Mereka bertiga berhasil diterima di akademi super elit dengan peringkat fantastis, sepuluh besar. Jelas mereka bukan remaja biasa. Perbedaan pengalaman dan pengetahuan kentara setelah membaca keterangan tiga detektif tersebut.
"T-tapi Watson," Aleena memutus keheningan yang menyebalkan. "Kamu dan Jam sama-sama beda tipis kan sewaktu pengumuman nilai ujian..." Aleena diam. Mencoba mengingat-ingat.
Jamos Rotloz Horrori peringkat 1 dari 250 pendaftar pada termin pertama.
Watson Dan peringkat 1 dari 200 pendaftar pada termin kedua.
Mata Aleena sparkling, mengepal tangan senang, menyeringai. Tiga detektif itu bukan tandingan Watson. "Tidak apa, mereka masih di bawahmu! Fufufu, kita bisa menang. Tunggu saja kalian. Temanku akan mengalahkan kalian, hahaha!"

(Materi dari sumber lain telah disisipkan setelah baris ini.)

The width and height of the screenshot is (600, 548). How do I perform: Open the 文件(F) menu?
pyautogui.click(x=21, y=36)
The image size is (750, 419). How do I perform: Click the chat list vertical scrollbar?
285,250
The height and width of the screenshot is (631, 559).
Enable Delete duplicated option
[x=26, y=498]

Kenapa dia malah senang? Watson mengembuskan napas. Baginya peringkat tidak penting. Watson lulus di Alteia berkat kerja keras, hanya itu.
Mobil berhenti melaju. Watson sampai di lokasi tujuan. Pintu dibuka oleh orang-orang berjas hitam.

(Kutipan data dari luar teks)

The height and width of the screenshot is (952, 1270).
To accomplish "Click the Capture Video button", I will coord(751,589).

"Ayo. Pesawat kita sudah menunggu."
*
Dua puluh menit sebelum pesawat lepas landas, Aleena berpamitan dengan orangtuanya. Begitu juga Watson dan Noelle mengucapkan terima kasih mau menumpangi mereka secara legal.
"Keponakan Anda sudah banyak membantu putri kami. Ini hanya hal kecil."
Aleena sekali lagi memeluk obunya—orangtuanya punya kerjaan terpisah. "Ma, Lena pergi dulu ya. Jangan lupa tetap berkunjung ke New York kalau kalian melakukan perjalanan bisnis ke luar negeri."
"Iya, Sayang. Berhati-hatilah selalu. Jangan gunakan bakatmu pada sesuatu yang salah, tapi lindungilah orang lemah."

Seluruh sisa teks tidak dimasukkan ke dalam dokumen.